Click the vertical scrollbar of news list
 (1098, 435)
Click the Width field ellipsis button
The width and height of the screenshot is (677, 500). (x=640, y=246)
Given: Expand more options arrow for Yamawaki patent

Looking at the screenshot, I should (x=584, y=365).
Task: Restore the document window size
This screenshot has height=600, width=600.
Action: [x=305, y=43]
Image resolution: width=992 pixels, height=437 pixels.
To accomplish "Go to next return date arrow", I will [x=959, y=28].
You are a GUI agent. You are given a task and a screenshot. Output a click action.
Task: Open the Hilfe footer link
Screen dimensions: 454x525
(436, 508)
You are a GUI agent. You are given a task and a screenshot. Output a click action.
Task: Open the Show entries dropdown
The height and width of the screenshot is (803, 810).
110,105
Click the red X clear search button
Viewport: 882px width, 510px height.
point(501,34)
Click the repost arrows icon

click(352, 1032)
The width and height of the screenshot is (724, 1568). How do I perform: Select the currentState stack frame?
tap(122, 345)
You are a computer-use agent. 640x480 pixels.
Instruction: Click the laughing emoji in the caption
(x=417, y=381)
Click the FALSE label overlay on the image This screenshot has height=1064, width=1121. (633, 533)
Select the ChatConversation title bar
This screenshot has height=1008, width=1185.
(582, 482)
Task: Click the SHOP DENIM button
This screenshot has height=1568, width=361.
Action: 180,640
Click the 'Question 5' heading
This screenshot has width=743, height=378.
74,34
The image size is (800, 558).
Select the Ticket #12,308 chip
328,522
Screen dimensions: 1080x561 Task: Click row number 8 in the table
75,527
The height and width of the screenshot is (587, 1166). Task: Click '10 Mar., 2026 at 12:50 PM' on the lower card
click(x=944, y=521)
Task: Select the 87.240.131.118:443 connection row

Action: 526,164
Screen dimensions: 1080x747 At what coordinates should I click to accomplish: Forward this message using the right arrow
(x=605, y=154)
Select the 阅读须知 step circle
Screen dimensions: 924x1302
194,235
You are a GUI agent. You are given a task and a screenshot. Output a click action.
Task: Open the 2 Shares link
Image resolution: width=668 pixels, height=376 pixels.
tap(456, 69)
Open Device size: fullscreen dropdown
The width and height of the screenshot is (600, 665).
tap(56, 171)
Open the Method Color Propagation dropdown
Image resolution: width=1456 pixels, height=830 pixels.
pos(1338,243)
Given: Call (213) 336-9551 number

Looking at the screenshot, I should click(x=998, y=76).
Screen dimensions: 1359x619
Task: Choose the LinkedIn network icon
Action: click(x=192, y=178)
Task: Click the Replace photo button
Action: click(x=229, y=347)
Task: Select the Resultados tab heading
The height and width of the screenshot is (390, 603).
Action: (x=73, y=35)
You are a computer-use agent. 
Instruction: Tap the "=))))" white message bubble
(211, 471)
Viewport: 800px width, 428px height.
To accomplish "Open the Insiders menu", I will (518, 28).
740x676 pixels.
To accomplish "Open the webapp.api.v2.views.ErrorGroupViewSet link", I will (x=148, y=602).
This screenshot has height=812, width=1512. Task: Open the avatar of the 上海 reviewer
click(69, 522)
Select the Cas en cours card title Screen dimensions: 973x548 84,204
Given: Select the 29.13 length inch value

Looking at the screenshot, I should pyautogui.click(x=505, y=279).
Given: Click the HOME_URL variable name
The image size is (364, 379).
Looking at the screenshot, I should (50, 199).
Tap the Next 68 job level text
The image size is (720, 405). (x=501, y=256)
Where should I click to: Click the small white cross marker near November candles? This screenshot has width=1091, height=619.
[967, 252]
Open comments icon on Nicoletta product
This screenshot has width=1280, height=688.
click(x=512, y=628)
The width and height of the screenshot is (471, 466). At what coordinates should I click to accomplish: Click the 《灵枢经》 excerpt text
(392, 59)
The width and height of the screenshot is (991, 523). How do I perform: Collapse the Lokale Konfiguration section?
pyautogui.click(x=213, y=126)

○ ○ ○ ○ ○ ○ ○

AIM OF THE EXERCISE:
Make an exact copy of the data above.

WORKED SOLUTION:
Click the vertical scrollbar of news list
 (1098, 435)
Click the Width field ellipsis button
The width and height of the screenshot is (677, 500). (x=640, y=246)
Given: Expand more options arrow for Yamawaki patent

Looking at the screenshot, I should (x=584, y=365).
Task: Restore the document window size
This screenshot has height=600, width=600.
Action: [x=305, y=43]
Image resolution: width=992 pixels, height=437 pixels.
To accomplish "Go to next return date arrow", I will [x=959, y=28].
You are a GUI agent. You are given a task and a screenshot. Output a click action.
Task: Open the Hilfe footer link
Screen dimensions: 454x525
(436, 508)
You are a GUI agent. You are given a task and a screenshot. Output a click action.
Task: Open the Show entries dropdown
The height and width of the screenshot is (803, 810).
110,105
Click the red X clear search button
Viewport: 882px width, 510px height.
point(501,34)
Click the repost arrows icon

click(352, 1032)
The width and height of the screenshot is (724, 1568). How do I perform: Select the currentState stack frame?
tap(122, 345)
You are a computer-use agent. 640x480 pixels.
Instruction: Click the laughing emoji in the caption
(x=417, y=381)
Click the FALSE label overlay on the image This screenshot has height=1064, width=1121. (633, 533)
Select the ChatConversation title bar
This screenshot has height=1008, width=1185.
(582, 482)
Task: Click the SHOP DENIM button
This screenshot has height=1568, width=361.
Action: 180,640
Click the 'Question 5' heading
This screenshot has width=743, height=378.
74,34
The image size is (800, 558).
Select the Ticket #12,308 chip
328,522
Screen dimensions: 1080x561 Task: Click row number 8 in the table
75,527
The height and width of the screenshot is (587, 1166). Task: Click '10 Mar., 2026 at 12:50 PM' on the lower card
click(x=944, y=521)
Task: Select the 87.240.131.118:443 connection row

Action: 526,164
Screen dimensions: 1080x747 At what coordinates should I click to accomplish: Forward this message using the right arrow
(x=605, y=154)
Select the 阅读须知 step circle
Screen dimensions: 924x1302
194,235
You are a GUI agent. You are given a task and a screenshot. Output a click action.
Task: Open the 2 Shares link
Image resolution: width=668 pixels, height=376 pixels.
tap(456, 69)
Open Device size: fullscreen dropdown
The width and height of the screenshot is (600, 665).
tap(56, 171)
Open the Method Color Propagation dropdown
Image resolution: width=1456 pixels, height=830 pixels.
pos(1338,243)
Given: Call (213) 336-9551 number

Looking at the screenshot, I should click(x=998, y=76).
Screen dimensions: 1359x619
Task: Choose the LinkedIn network icon
Action: click(x=192, y=178)
Task: Click the Replace photo button
Action: click(x=229, y=347)
Task: Select the Resultados tab heading
The height and width of the screenshot is (390, 603).
Action: (x=73, y=35)
You are a computer-use agent. 
Instruction: Tap the "=))))" white message bubble
(211, 471)
Viewport: 800px width, 428px height.
To accomplish "Open the Insiders menu", I will (518, 28).
740x676 pixels.
To accomplish "Open the webapp.api.v2.views.ErrorGroupViewSet link", I will (x=148, y=602).
This screenshot has height=812, width=1512. Task: Open the avatar of the 上海 reviewer
click(69, 522)
Select the Cas en cours card title Screen dimensions: 973x548 84,204
Given: Select the 29.13 length inch value

Looking at the screenshot, I should pyautogui.click(x=505, y=279).
Given: Click the HOME_URL variable name
The image size is (364, 379).
Looking at the screenshot, I should (50, 199).
Tap the Next 68 job level text
The image size is (720, 405). (x=501, y=256)
Where should I click to: Click the small white cross marker near November candles? This screenshot has width=1091, height=619.
[967, 252]
Open comments icon on Nicoletta product
This screenshot has width=1280, height=688.
click(x=512, y=628)
The width and height of the screenshot is (471, 466). At what coordinates should I click to accomplish: Click the 《灵枢经》 excerpt text
(392, 59)
The width and height of the screenshot is (991, 523). How do I perform: Collapse the Lokale Konfiguration section?
pyautogui.click(x=213, y=126)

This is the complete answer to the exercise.